- ASSIGNMENT
All of the data below is to be returned unaltered.

- MATERIALS PROVIDED
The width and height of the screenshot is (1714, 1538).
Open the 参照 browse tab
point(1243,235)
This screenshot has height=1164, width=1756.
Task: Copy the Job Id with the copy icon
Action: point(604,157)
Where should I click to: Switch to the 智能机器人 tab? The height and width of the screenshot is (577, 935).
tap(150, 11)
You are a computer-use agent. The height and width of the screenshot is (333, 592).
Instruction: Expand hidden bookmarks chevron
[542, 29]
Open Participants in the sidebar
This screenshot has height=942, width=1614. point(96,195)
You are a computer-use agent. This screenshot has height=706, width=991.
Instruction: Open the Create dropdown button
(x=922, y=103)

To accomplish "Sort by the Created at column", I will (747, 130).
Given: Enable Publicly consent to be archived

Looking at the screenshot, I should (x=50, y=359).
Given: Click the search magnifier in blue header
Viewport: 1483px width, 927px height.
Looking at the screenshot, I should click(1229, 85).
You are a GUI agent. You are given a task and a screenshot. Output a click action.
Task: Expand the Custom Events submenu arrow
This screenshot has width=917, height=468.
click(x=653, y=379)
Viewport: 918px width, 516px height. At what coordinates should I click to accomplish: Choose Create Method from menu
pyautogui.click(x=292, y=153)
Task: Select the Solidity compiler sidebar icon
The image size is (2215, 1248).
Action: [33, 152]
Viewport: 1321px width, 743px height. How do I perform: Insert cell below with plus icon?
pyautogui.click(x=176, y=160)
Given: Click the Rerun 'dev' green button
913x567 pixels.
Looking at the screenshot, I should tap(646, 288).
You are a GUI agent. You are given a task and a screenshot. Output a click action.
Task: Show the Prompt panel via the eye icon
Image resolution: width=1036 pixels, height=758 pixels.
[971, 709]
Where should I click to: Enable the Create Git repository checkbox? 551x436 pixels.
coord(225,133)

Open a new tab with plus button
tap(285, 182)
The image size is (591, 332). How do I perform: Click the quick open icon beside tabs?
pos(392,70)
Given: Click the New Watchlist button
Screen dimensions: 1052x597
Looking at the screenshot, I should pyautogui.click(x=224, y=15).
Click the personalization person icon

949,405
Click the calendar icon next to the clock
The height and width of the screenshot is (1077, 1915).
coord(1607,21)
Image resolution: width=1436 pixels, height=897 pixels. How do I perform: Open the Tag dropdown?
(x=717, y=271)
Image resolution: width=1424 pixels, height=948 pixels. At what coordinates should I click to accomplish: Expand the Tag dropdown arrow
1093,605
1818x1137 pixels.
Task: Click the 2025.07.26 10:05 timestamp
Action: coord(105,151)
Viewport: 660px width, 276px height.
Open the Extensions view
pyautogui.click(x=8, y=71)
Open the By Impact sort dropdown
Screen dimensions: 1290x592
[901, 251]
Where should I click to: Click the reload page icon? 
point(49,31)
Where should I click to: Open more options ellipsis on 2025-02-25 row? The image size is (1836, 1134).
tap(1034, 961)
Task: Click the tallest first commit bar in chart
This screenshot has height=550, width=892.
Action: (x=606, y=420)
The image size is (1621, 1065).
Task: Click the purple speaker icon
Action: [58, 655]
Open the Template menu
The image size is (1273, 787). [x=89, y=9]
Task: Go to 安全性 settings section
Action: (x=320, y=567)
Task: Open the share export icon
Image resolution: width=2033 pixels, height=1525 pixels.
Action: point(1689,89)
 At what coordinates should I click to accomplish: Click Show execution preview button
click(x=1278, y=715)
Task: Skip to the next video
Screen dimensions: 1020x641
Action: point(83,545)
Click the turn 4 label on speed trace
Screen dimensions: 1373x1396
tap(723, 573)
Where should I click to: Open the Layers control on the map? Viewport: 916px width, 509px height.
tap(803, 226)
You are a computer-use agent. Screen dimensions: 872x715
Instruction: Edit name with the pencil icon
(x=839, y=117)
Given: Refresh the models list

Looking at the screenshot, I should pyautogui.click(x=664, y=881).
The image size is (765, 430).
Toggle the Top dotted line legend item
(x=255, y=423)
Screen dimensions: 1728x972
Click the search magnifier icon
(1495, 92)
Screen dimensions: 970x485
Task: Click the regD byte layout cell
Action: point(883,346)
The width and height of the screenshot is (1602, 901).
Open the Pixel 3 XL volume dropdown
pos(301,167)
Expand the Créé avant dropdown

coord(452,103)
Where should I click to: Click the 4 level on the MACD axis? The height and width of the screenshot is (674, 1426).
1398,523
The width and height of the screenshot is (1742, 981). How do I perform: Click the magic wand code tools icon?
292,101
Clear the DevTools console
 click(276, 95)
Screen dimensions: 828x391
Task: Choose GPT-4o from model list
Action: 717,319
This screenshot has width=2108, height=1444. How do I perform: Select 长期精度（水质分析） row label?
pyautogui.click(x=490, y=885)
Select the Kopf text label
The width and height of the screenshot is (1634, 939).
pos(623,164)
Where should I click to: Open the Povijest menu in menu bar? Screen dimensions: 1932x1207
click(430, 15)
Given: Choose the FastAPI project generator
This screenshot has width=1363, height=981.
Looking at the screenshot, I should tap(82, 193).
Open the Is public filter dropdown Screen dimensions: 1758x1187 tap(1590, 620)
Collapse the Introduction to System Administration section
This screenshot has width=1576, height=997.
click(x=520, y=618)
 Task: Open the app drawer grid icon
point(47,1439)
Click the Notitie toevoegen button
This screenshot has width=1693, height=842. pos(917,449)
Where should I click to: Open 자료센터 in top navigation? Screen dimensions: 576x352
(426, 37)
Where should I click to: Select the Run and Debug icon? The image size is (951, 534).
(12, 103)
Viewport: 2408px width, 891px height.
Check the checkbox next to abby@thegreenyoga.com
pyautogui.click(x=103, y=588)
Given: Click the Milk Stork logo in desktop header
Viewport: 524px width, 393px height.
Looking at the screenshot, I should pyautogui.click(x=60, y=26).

- RESULT
The width and height of the screenshot is (1714, 1538).
Open the 参照 browse tab
point(1243,235)
This screenshot has height=1164, width=1756.
Task: Copy the Job Id with the copy icon
Action: point(604,157)
Where should I click to: Switch to the 智能机器人 tab? The height and width of the screenshot is (577, 935).
tap(150, 11)
You are a computer-use agent. The height and width of the screenshot is (333, 592).
Instruction: Expand hidden bookmarks chevron
[542, 29]
Open Participants in the sidebar
This screenshot has height=942, width=1614. point(96,195)
You are a computer-use agent. This screenshot has height=706, width=991.
Instruction: Open the Create dropdown button
(x=922, y=103)

To accomplish "Sort by the Created at column", I will (747, 130).
Given: Enable Publicly consent to be archived

Looking at the screenshot, I should (x=50, y=359).
Given: Click the search magnifier in blue header
Viewport: 1483px width, 927px height.
Looking at the screenshot, I should click(1229, 85).
You are a GUI agent. You are given a task and a screenshot. Output a click action.
Task: Expand the Custom Events submenu arrow
This screenshot has width=917, height=468.
click(x=653, y=379)
Viewport: 918px width, 516px height. At what coordinates should I click to accomplish: Choose Create Method from menu
pyautogui.click(x=292, y=153)
Task: Select the Solidity compiler sidebar icon
The image size is (2215, 1248).
Action: [33, 152]
Viewport: 1321px width, 743px height. How do I perform: Insert cell below with plus icon?
pyautogui.click(x=176, y=160)
Given: Click the Rerun 'dev' green button
913x567 pixels.
Looking at the screenshot, I should tap(646, 288).
You are a GUI agent. You are given a task and a screenshot. Output a click action.
Task: Show the Prompt panel via the eye icon
Image resolution: width=1036 pixels, height=758 pixels.
[971, 709]
Where should I click to: Enable the Create Git repository checkbox? 551x436 pixels.
coord(225,133)

Open a new tab with plus button
tap(285, 182)
The image size is (591, 332). How do I perform: Click the quick open icon beside tabs?
pos(392,70)
Given: Click the New Watchlist button
Screen dimensions: 1052x597
Looking at the screenshot, I should pyautogui.click(x=224, y=15).
Click the personalization person icon

949,405
Click the calendar icon next to the clock
The height and width of the screenshot is (1077, 1915).
coord(1607,21)
Image resolution: width=1436 pixels, height=897 pixels. How do I perform: Open the Tag dropdown?
(x=717, y=271)
Image resolution: width=1424 pixels, height=948 pixels. At what coordinates should I click to accomplish: Expand the Tag dropdown arrow
1093,605
1818x1137 pixels.
Task: Click the 2025.07.26 10:05 timestamp
Action: coord(105,151)
Viewport: 660px width, 276px height.
Open the Extensions view
pyautogui.click(x=8, y=71)
Open the By Impact sort dropdown
Screen dimensions: 1290x592
[901, 251]
Where should I click to: Click the reload page icon? 
point(49,31)
Where should I click to: Open more options ellipsis on 2025-02-25 row? The image size is (1836, 1134).
tap(1034, 961)
Task: Click the tallest first commit bar in chart
This screenshot has height=550, width=892.
Action: (x=606, y=420)
The image size is (1621, 1065).
Task: Click the purple speaker icon
Action: [58, 655]
Open the Template menu
The image size is (1273, 787). [x=89, y=9]
Task: Go to 安全性 settings section
Action: (x=320, y=567)
Task: Open the share export icon
Image resolution: width=2033 pixels, height=1525 pixels.
Action: point(1689,89)
 At what coordinates should I click to accomplish: Click Show execution preview button
click(x=1278, y=715)
Task: Skip to the next video
Screen dimensions: 1020x641
Action: point(83,545)
Click the turn 4 label on speed trace
Screen dimensions: 1373x1396
tap(723, 573)
Where should I click to: Open the Layers control on the map? Viewport: 916px width, 509px height.
tap(803, 226)
You are a computer-use agent. Screen dimensions: 872x715
Instruction: Edit name with the pencil icon
(x=839, y=117)
Given: Refresh the models list

Looking at the screenshot, I should pyautogui.click(x=664, y=881).
The image size is (765, 430).
Toggle the Top dotted line legend item
(x=255, y=423)
Screen dimensions: 1728x972
Click the search magnifier icon
(1495, 92)
Screen dimensions: 970x485
Task: Click the regD byte layout cell
Action: point(883,346)
The width and height of the screenshot is (1602, 901).
Open the Pixel 3 XL volume dropdown
pos(301,167)
Expand the Créé avant dropdown

coord(452,103)
Where should I click to: Click the 4 level on the MACD axis? The height and width of the screenshot is (674, 1426).
1398,523
The width and height of the screenshot is (1742, 981). How do I perform: Click the magic wand code tools icon?
292,101
Clear the DevTools console
 click(276, 95)
Screen dimensions: 828x391
Task: Choose GPT-4o from model list
Action: 717,319
This screenshot has width=2108, height=1444. How do I perform: Select 长期精度（水质分析） row label?
pyautogui.click(x=490, y=885)
Select the Kopf text label
The width and height of the screenshot is (1634, 939).
pos(623,164)
Where should I click to: Open the Povijest menu in menu bar? Screen dimensions: 1932x1207
click(430, 15)
Given: Choose the FastAPI project generator
This screenshot has width=1363, height=981.
Looking at the screenshot, I should tap(82, 193).
Open the Is public filter dropdown Screen dimensions: 1758x1187 tap(1590, 620)
Collapse the Introduction to System Administration section
This screenshot has width=1576, height=997.
click(x=520, y=618)
 Task: Open the app drawer grid icon
point(47,1439)
Click the Notitie toevoegen button
This screenshot has width=1693, height=842. pos(917,449)
Where should I click to: Open 자료센터 in top navigation? Screen dimensions: 576x352
(426, 37)
Where should I click to: Select the Run and Debug icon? The image size is (951, 534).
(12, 103)
Viewport: 2408px width, 891px height.
Check the checkbox next to abby@thegreenyoga.com
pyautogui.click(x=103, y=588)
Given: Click the Milk Stork logo in desktop header
Viewport: 524px width, 393px height.
Looking at the screenshot, I should pyautogui.click(x=60, y=26).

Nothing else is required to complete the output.